We don’t talk much about “deinstitutionalization” these days, but we should. It was the theory that if the state closed the large institutions that critics said served more as warehouses than treatment centers, people with mental illness of varying severity could get treatment in community-based settings – much more appropriate to their individual needs.
But it did not happen. The institutions closed, the money for treatment never came, and the mentally ill were left to make their way – not into a network of community homes, but onto the streets or into a system that soon was overwhelmed by the challenge and has stayed pretty much that way ever since.
This approach is both expensive and ineffective, as illustrated by a challenge Sullivan County is facing. It spent nearly half its yearly budget for inmate mental-health hospitalizations in January alone.
While it is popular to talk about treating mental illness as a health issue, most of the legislative agenda focuses on criminal procedures and penalties. Even Gunther’s well-meaning attempt has more in common with the way the state treats sexual predators than it does people with severe health challenges.
The justification for such legislation is the need to protect the public, a very legitimate concern. But the danger that the criminally mentally ill pose to the public is more of a symptom than a cause – a symptom of the failure to help them and to help the millions of others who pose no threat to society but who are condemned to suffer with little hope for recovery.

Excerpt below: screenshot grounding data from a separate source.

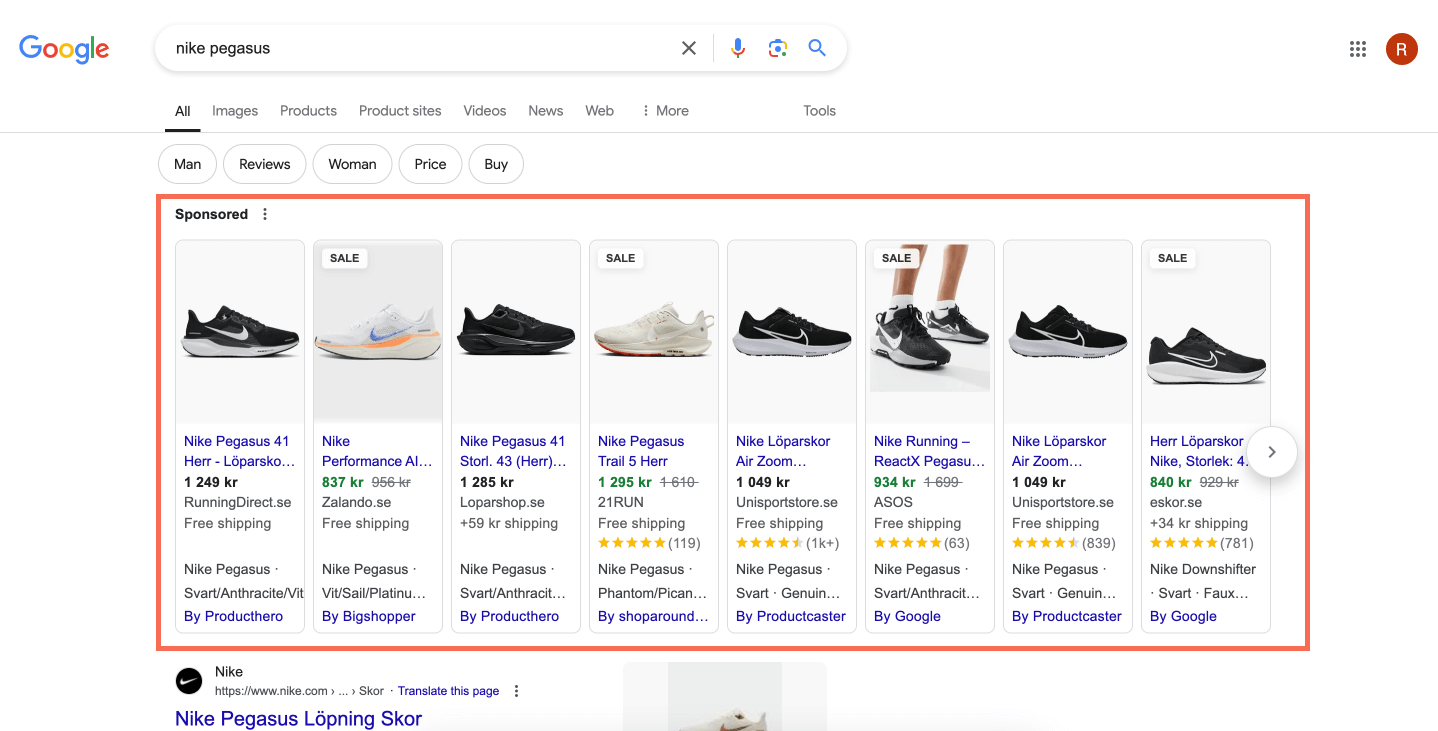This screenshot has height=731, width=1438.
Task: Open the Google apps grid
Action: (1357, 48)
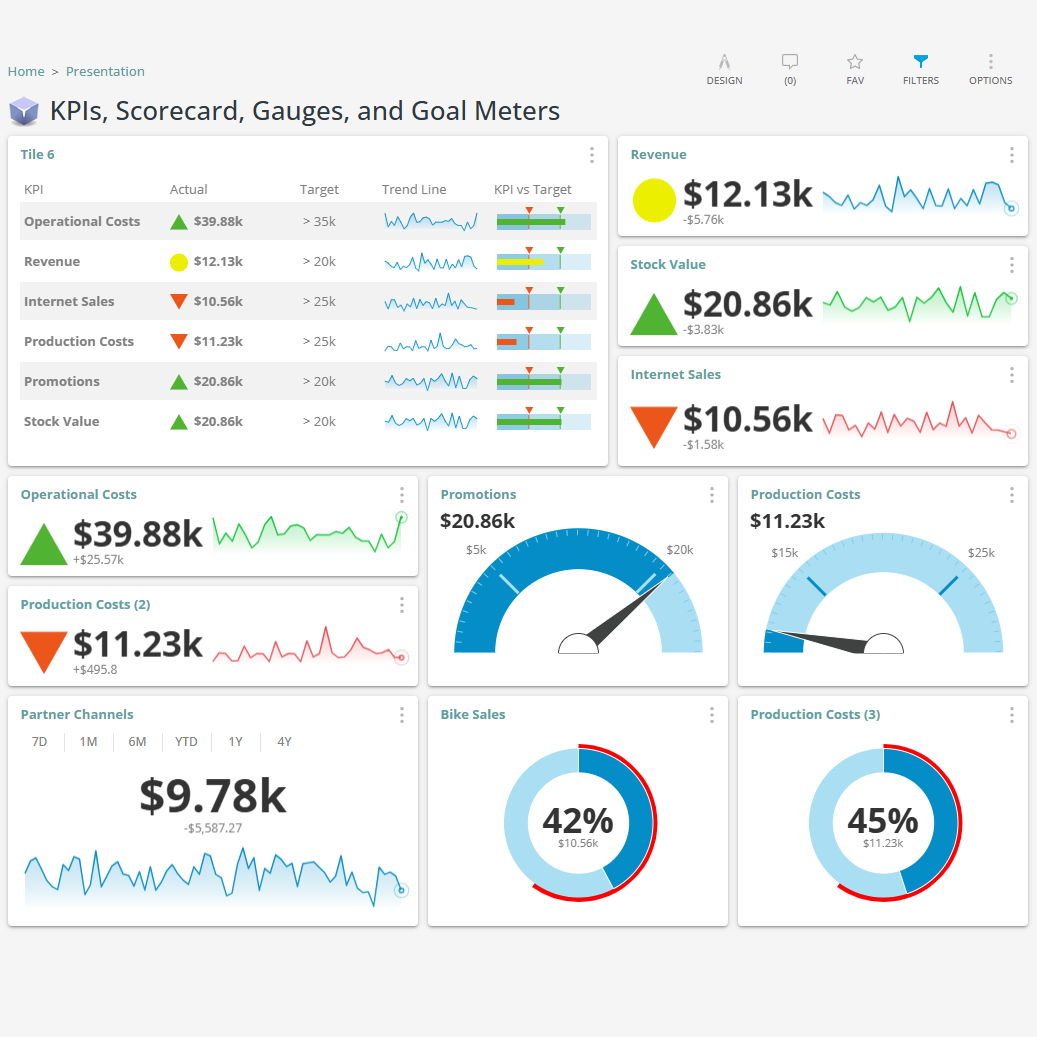Viewport: 1037px width, 1037px height.
Task: Select the 1M time range
Action: [88, 742]
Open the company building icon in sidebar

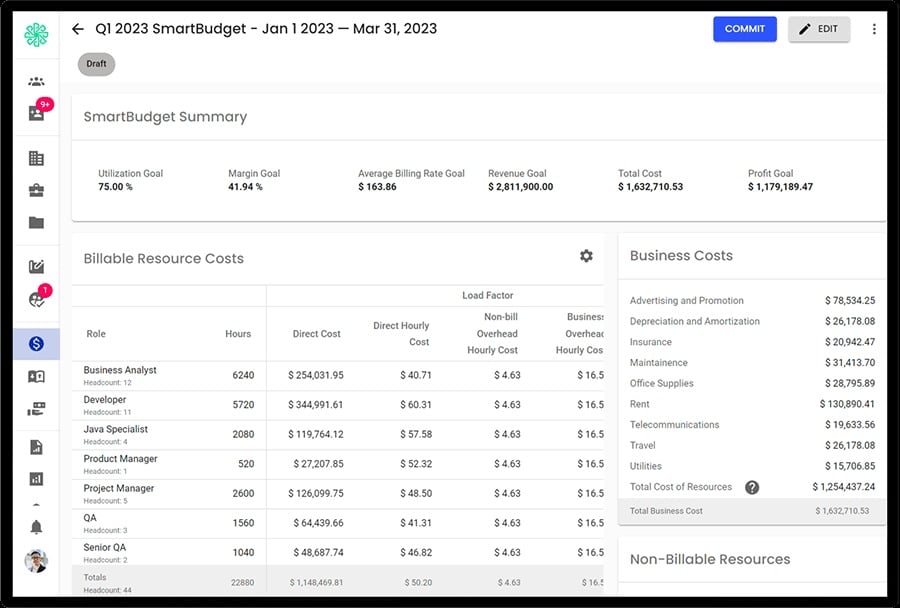36,158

Only recently have insurance companies been compelled to end their discrimination against people with mental illness and provide coverage with adequate compensation and fewer restrictions.
Until the state and the federal governments start keeping those promises that started – and ended – long ago with deinstitutionalization, we are bound to see more attempts like Gunther’s – laws that try to treat symptoms but never get to the ills that cause them.